#### EXERCISE AIM:
Once you find a line containing the word "resolution" in the entries below, copy it.
┄┄┄┄┄┄┄┄┄┄
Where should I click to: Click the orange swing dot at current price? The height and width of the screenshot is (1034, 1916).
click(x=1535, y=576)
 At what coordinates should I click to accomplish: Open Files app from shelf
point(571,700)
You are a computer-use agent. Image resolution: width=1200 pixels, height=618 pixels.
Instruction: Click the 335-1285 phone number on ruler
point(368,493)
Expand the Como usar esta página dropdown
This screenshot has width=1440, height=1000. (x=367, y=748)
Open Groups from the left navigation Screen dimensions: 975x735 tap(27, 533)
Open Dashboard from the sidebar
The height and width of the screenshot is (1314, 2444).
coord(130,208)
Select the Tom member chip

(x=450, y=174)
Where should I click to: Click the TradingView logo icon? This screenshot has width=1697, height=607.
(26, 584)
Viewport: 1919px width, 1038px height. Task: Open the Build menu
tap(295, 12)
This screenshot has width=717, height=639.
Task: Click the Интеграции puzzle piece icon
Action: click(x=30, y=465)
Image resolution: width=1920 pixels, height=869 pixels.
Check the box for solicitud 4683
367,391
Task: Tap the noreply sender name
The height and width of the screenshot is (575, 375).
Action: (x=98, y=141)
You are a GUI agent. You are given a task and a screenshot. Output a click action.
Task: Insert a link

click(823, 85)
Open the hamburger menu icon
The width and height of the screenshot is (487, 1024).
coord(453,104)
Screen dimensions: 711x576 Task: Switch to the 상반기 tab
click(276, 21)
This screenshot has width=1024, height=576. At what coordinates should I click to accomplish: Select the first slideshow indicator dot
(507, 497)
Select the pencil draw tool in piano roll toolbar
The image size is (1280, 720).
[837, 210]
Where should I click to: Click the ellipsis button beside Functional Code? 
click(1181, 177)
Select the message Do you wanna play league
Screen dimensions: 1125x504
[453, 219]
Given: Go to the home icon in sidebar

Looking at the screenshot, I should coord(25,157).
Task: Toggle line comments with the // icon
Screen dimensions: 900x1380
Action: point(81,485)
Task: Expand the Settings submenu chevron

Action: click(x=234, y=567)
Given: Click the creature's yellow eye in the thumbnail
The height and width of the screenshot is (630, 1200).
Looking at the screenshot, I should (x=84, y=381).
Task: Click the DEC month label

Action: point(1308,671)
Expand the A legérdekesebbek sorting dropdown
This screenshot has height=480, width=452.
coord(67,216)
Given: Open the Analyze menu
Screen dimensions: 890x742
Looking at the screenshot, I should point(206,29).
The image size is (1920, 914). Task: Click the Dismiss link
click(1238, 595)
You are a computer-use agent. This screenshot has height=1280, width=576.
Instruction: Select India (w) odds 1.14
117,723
┄┄┄┄┄┄┄┄┄┄
#### ANSWER TO THE EXERCISE:
You are a computer-use agent. Image resolution: width=1200 pixels, height=618 pixels.
Image resolution: width=1920 pixels, height=869 pixels.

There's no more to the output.